I have been searching eBay for listings of parts for the SVO-5800, but without success. Now I will expand to the SVO-9600MD.
A few years ago I saw the ‘Cassette Compartment Assembly’ for SVO-5800 on eBay for $15; but I was too slow to get it.
At that time, I had used the VCO only a few times (picked up from university surplus site) and it seemed to run just fine (for a newbie) although I was having some trouble with the loading & ejecting even then. The VCO maintenance menu showed the unit has only about 20 hours of use.
So, I'd like to keep it out of the trash bin.
regards -
That machine is probably worth a good $1000+ once it has an elevator if it really only has 20 drum hours, so definitely wouldn't trash it in any case. The few I've seen had between 500 and 1500 hours on them.
Only thing that could make it more valuable is if it has the component output card. They all have the ports on the back, but relatively few have the card that actually allows them to output anything. The "Y" connector there might still output luma (black and white if viewed as composite) since I think that's the same as S-Video's Luma, but I'm not sure. I think of the 4 I've worked on, only one of them had the component card.
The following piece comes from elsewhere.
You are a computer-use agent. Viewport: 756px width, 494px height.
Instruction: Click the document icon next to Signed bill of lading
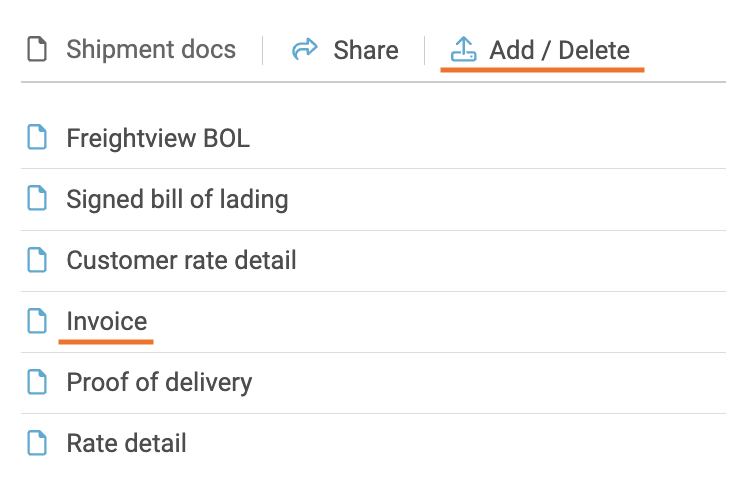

You could also grab this one which has been unsold for quite a while, around $235 shipped from Japan and probably great for other spare parts. Mechanism and everything should be the same, power supply might be a little different as it was for 100V instead of 120V: https://www.ebay.com/itm/155689497747 Who knows, the one from Japan might even have that component output card? -
Keep in mind those are SP machines only, You still need another VCR for low speed tapes which most consumer recorded tapes are.